What the exercise asks: From the line containing "Click the scrollbar down arrow" down to the line containing "You are a computer-use", copy out the entries below exactly, both lines included, and nothing else; pictures do not belong in the copy.

(Records from a data collection)
----
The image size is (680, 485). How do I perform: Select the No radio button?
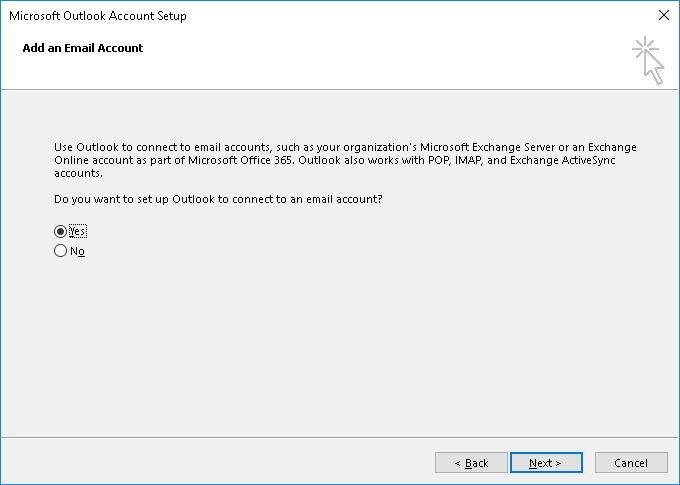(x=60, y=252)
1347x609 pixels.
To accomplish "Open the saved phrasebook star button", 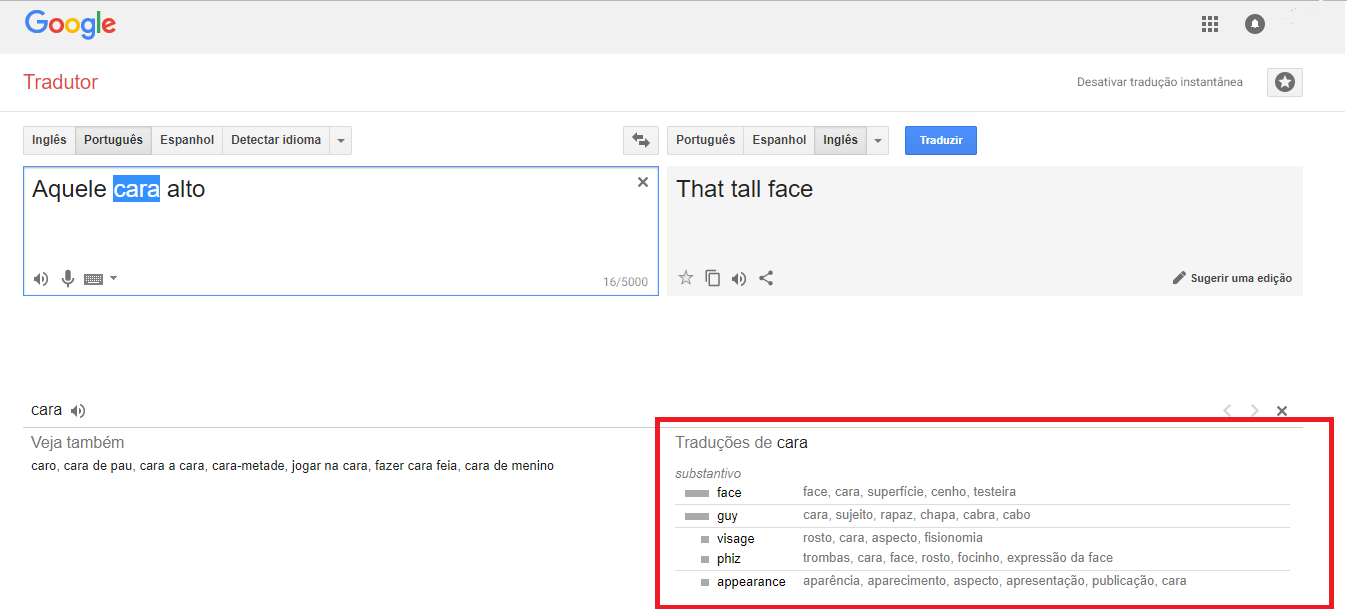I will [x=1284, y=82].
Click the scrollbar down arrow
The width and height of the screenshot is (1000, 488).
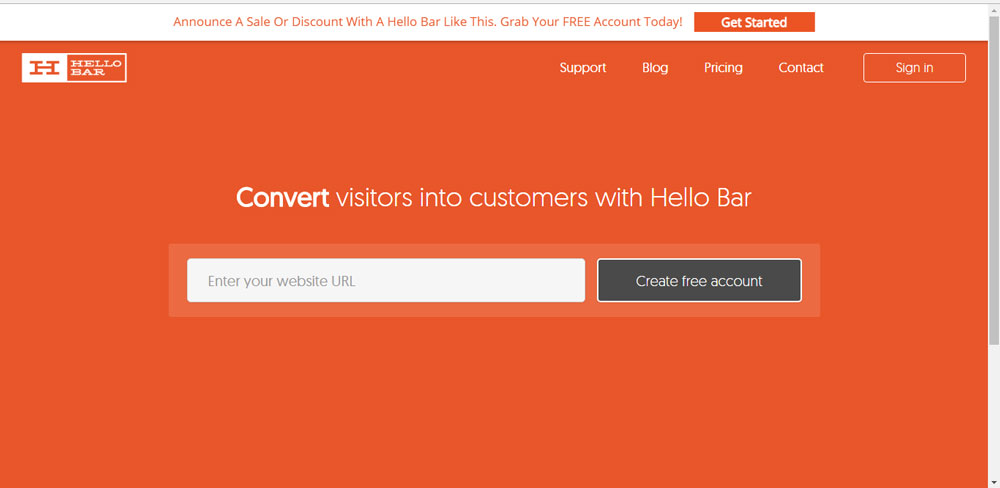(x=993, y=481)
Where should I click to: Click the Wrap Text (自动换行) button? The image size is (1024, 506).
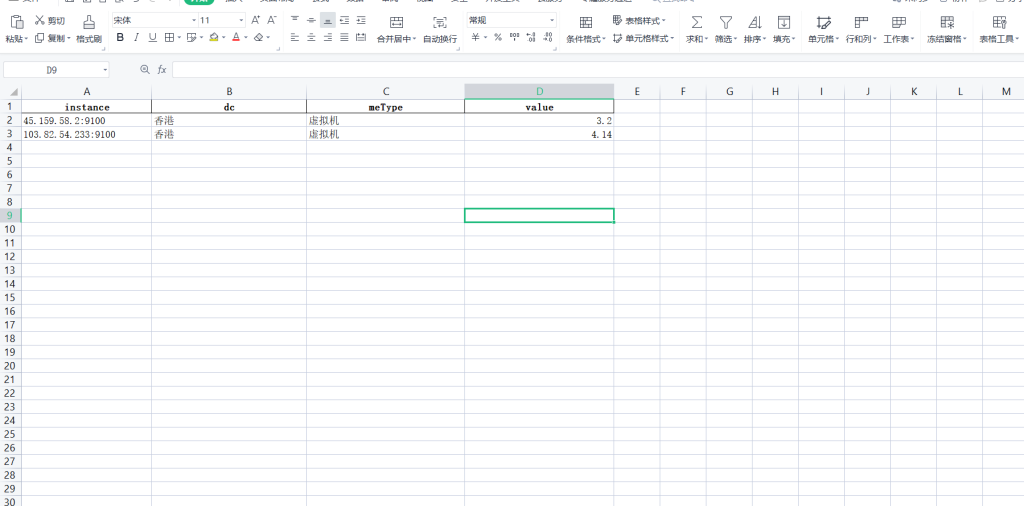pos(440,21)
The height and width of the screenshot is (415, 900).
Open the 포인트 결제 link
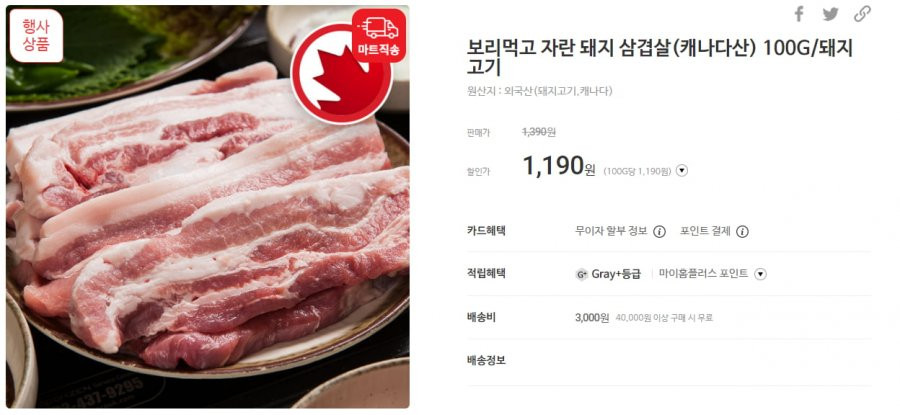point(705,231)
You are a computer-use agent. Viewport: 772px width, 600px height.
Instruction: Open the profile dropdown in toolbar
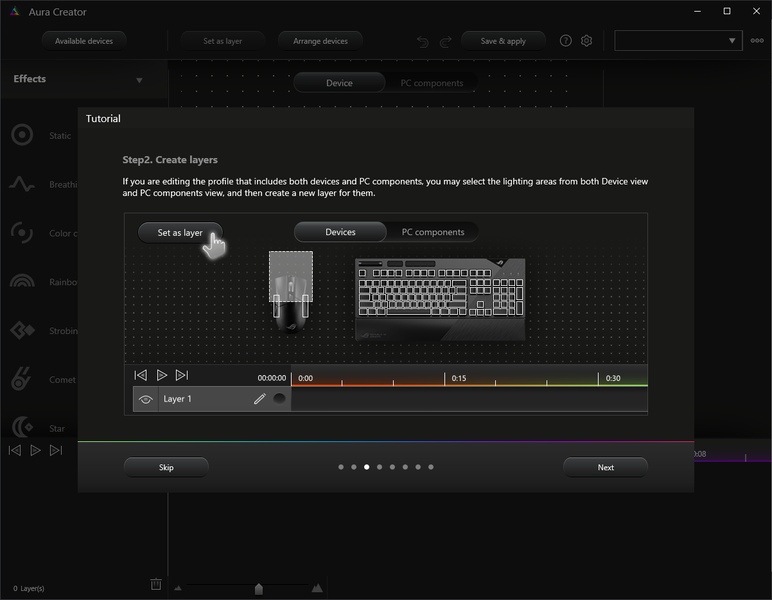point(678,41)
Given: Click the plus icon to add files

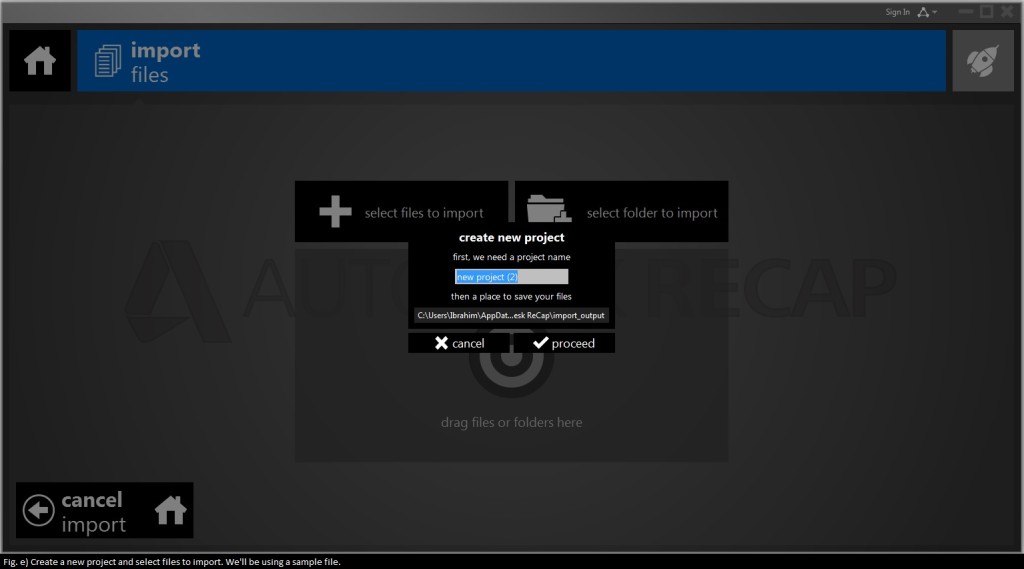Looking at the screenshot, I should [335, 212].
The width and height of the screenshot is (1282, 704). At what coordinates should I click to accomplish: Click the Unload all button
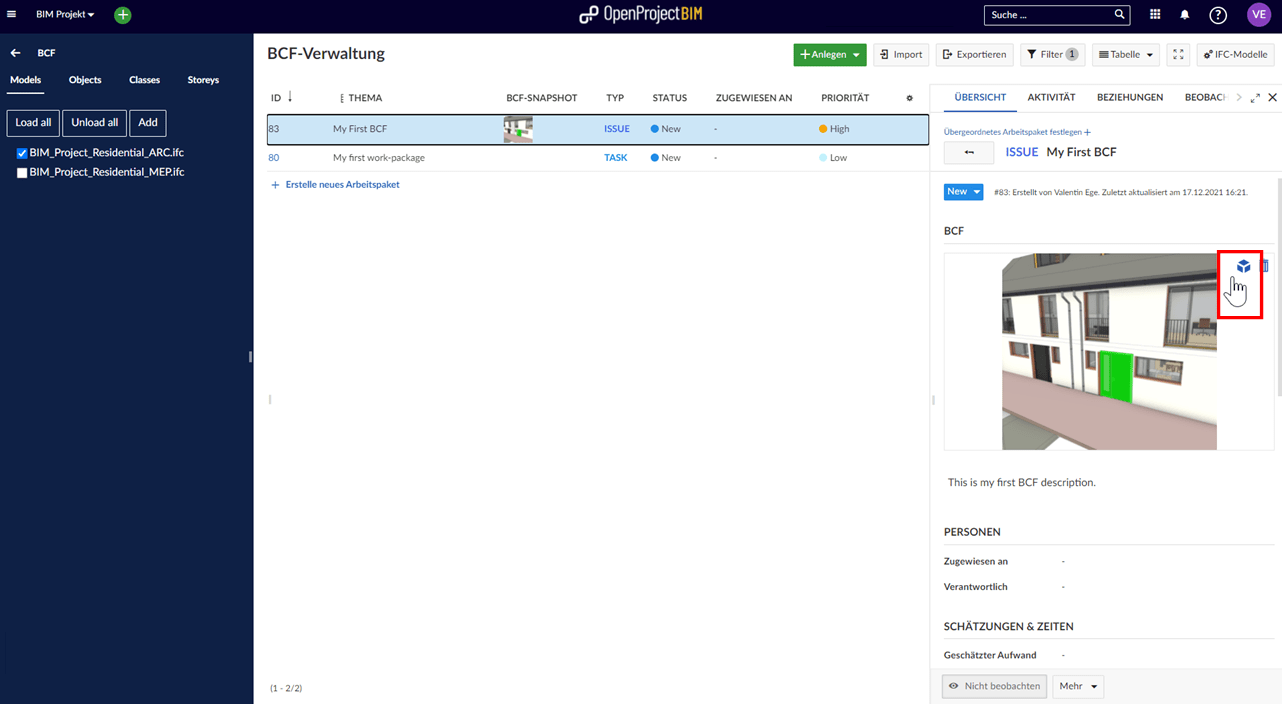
----
The completed task:
Click the scrollbar down arrow
The width and height of the screenshot is (1000, 488).
(x=993, y=481)
Where should I click to: Click the Wrap Text (自动换行) button? The image size is (1024, 506).
pos(440,21)
The height and width of the screenshot is (415, 900).
Open the 포인트 결제 link
point(705,231)
You are a computer-use agent. Viewport: 772px width, 600px height.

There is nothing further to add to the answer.